### TEXT SHOWN
########

Say cheese!

Big Apple Pizza & Subs in Sparks serves authentic Philly/Naples style pizza.

Big Apple Pizza & Subs in Sparks serves authentic Philly/Naples style pizza.

By Todd Upton

Big Apple Pizza & Subs

720 Baring Blvd.
Sparks, NV 89434

(775) 359-9000

In a world full of mass-produced, cookie-cutter corporate restaurants unleashing platefuls of culinary crime on the GI tracts of an unsuspecting public, honest and pure natural food has become an endangered species.

It seems as though the masses don’t know or don’t care about what they’re actually putting into their bodies—hormones in meat, steroids, antibiotics, petrochemical pesticides and herbicides. Then we wonder why diseases like cancer and diabetes are so prevalent in our society. If we eat a bunch of crap, is it any surprise when we feel like a bunch of crap?

With that in mind, I checked out Big Apple Pizza and Subs in Sparks. The place is cute and clean, just like a place I would want to bring my mom. And most importantly, they only use the freshest and cleanest ingredients.

########

### YOUR TASKS
1. In the pizza review, what style of pizza does Big Apple Pizza & Subs serve?
2. Repeat the pizza review's wording from "(775) 359-9000" up to and including "an endangered species.".

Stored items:
########

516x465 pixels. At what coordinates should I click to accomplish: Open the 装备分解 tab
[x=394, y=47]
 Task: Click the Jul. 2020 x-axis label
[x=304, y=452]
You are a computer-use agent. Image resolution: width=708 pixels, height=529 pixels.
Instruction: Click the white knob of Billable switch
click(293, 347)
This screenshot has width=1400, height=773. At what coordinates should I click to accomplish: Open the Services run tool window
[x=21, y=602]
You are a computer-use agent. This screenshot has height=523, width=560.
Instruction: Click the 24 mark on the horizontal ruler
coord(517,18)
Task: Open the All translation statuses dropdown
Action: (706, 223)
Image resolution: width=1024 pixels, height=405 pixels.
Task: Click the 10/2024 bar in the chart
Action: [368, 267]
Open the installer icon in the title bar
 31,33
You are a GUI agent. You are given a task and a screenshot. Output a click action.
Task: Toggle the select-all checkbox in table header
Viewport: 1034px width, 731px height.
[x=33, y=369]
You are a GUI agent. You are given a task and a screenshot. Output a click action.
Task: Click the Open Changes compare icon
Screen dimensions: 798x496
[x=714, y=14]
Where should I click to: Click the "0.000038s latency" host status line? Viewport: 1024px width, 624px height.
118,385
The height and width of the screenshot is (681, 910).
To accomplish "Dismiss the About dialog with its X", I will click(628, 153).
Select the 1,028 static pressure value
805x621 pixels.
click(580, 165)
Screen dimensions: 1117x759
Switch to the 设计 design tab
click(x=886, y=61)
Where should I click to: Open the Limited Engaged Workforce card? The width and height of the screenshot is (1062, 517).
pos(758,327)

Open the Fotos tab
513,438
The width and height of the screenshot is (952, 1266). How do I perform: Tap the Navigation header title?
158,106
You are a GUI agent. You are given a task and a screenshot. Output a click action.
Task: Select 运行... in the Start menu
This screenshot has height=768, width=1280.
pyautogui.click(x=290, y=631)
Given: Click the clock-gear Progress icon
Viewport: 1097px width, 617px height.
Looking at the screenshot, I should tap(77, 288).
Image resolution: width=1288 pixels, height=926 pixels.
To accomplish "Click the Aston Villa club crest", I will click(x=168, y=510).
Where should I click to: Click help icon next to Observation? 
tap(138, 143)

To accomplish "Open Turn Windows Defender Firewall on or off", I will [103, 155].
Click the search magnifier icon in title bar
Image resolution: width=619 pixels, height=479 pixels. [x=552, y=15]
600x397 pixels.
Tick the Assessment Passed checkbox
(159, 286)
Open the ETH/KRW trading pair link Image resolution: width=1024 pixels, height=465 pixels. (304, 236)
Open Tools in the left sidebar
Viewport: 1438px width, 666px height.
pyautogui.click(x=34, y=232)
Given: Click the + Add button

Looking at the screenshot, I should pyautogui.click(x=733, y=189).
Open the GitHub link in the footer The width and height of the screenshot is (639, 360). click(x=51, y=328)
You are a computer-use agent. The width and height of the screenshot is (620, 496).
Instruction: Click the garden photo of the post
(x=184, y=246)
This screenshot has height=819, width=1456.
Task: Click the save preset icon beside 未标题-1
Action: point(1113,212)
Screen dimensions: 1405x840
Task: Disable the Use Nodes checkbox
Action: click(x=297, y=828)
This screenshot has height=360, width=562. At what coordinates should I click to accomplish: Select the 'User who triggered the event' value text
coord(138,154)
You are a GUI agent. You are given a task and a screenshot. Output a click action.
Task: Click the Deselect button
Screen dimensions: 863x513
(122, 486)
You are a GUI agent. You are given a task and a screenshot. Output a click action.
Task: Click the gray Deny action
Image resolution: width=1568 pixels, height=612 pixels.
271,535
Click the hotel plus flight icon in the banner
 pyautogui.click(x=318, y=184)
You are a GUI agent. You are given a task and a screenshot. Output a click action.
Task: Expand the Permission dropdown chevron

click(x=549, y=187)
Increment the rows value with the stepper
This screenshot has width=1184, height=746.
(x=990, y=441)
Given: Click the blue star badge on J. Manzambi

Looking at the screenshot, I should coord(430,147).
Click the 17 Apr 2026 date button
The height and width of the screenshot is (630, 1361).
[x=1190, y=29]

########

### PROBLEM SOLUTIONS
1. Authentic Philly/Naples style pizza.

2.
(775) 359-9000

In a world full of mass-produced, cookie-cutter corporate restaurants unleashing platefuls of culinary crime on the GI tracts of an unsuspecting public, honest and pure natural food has become an endangered species.